30-year-old male with no significant past medical history presents with 2 days of gradually worsening rash over the left nare, left upper lip, and inferior medial epicanthus. It is pruritic and mildly relieved with application of hydrogen peroxide and rubbing alcohol. Patient denies fever, eye pain or discharge, otalgia, headache, or blurry vision. He also denies exposure to any new hygiene, household cleaning products, or insects. He is up to date on his vaccinations and had an episode of heat exhaustion at work one week ago.
What is the diagnosis?
What is the treatment?
Herpes zoster is caused by reactivation of a latent infection of the varicella zoster virus (VZV), a member of the herpes virus family. During initial infection, VZV establishes a lifelong latency within the dorsal root ganglion of sensory neurons. Reactivation can occur due to many causes, such as immunosuppression, stress, or local trauma. The incidence also increases with age.1
In this patient, reactivation was most likely due to the recent episode of heat exhaustion at work. During reactivation, the virus travels down the sensory nerve in the cutaneous distribution to produce the characteristic pruritus, paresthesias, burning, and rash. Pain can appear 48-72 hours prior to onset of rash, which is vesicular, unilateral, and limited to dermatomal patterns.1-2
Ramsay Hunt syndrome (herpes zoster oticus) is a major otologic complication of reactivation within the V2 and V3 branches of the trigeminal ganglion (CN V), which may also lead to involvement of cranial nerves VII and VIII.3 The typical triad of symptoms includes ipsilateral facial paralysis, ear pain, and vesicles visible in the auditory canal or on the auricle.2 Patients can also develop taste perception dysfunction on the anterior 2/3 of the tongue, tinnitus, hyperacusis, and lacrimation. If not treated, facial paralysis and hearing loss may become permanent.3 Treatment of herpes zoster oticus consists of a combination of antivirals (valacyclovir or acyclovir) and prednisone (5 days, without a taper).

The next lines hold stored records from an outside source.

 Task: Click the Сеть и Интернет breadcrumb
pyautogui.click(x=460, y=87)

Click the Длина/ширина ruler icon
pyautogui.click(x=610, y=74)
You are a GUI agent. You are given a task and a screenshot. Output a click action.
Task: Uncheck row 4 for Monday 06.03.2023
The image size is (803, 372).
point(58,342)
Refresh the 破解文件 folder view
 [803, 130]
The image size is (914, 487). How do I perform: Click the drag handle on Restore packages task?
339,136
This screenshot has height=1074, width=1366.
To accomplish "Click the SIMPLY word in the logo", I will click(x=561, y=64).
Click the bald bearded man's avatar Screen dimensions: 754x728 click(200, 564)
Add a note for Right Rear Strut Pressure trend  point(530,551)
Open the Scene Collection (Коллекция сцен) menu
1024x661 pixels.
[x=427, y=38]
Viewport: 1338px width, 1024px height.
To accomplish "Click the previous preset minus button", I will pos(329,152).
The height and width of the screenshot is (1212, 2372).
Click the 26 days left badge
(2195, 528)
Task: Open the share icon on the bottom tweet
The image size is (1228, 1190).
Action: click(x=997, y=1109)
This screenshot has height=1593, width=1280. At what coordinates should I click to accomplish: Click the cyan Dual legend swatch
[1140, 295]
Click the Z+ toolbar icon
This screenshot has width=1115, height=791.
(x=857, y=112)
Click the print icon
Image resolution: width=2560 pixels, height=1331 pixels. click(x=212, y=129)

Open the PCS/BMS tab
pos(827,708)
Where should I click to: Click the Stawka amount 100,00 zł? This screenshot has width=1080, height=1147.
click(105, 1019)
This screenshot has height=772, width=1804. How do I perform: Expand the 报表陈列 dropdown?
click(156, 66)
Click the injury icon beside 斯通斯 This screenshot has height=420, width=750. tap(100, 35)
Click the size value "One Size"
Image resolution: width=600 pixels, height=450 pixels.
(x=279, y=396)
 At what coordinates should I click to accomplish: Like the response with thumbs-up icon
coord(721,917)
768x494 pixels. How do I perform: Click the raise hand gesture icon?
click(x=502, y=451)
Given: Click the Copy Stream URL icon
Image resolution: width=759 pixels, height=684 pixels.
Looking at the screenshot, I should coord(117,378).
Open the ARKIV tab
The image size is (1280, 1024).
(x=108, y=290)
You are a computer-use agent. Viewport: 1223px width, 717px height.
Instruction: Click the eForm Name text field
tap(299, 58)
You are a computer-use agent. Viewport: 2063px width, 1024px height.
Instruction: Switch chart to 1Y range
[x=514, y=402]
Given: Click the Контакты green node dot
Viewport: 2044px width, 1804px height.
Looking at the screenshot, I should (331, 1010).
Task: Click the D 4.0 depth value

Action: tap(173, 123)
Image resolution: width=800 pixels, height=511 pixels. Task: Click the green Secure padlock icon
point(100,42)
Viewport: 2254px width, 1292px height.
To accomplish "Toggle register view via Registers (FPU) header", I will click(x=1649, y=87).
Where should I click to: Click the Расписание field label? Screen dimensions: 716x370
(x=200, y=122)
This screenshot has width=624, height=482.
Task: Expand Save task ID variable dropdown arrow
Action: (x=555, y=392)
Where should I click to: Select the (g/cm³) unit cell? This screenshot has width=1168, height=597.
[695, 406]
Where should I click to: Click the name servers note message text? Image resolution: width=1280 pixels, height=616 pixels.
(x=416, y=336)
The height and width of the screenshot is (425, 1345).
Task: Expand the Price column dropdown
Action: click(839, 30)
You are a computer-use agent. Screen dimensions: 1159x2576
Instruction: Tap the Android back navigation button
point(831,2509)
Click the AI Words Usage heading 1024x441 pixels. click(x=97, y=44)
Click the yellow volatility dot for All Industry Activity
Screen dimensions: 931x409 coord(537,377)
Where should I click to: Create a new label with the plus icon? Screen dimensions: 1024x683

The goals of therapy are to limit the extent, duration, and severity of pain in the primary dermatome; prevent disease dissemination; and prevent post-herpetic neuralgia. Treatment of herpes zoster in immunocompetent patients should begin within 72 hours of onset of rash and should only be considered after that time frame if the patient is developing new lesions.4
This patient had a single vesicle inferior to the medial epicanthus. Evaluation of the auditory canal revealed no lesions, and the patient did not have facial paralysis. A fluorescein stain of the eye was also performed and was negative for herpes keratitis. The patient was treated as an outpatient with acyclovir 800mg 5 times a day for 7 days with close primary follow up.
- Schmader KE, Oxman MN. Chapter 194. Varicella and Herpes Zoster. In: Goldsmith LA, Katz SI, Gilchrest BA, Paller AS, Leffell DJ, Wolff K. eds. Fitzpatrick’s Dermatology in General Medicine, 8e New York, NY: McGraw-Hill; 2012.
- Whitley RJ. Varicella-Zoster Virus Infections. In: Kasper D, Fauci A, Hauser S, Longo D, Jameson J, Loscalzo J. eds. Harrison’s Principles of Internal Medicine, 19e New York, NY: McGraw-Hill; 2014.
- Andrus P, Guthrie J. Acute Peripheral Neurologic Disorders. In: Tintinalli JE, Stapczynski J, Ma O, Yealy DM, Meckler GD, Cline DM. eds. Tintinalli’s Emergency Medicine: A Comprehensive Study Guide, 8e New York, NY: McGraw-Hill; 2016.
- Takhar SS, Moran GJ. Serious Viral Infections. In: Tintinalli JE, Stapczynski J, Ma O, Yealy DM, Meckler GD, Cline DM. eds. Tintinalli’s Emergency Medicine: A Comprehensive Study Guide, 8e New York, NY: McGraw-Hill; 2016.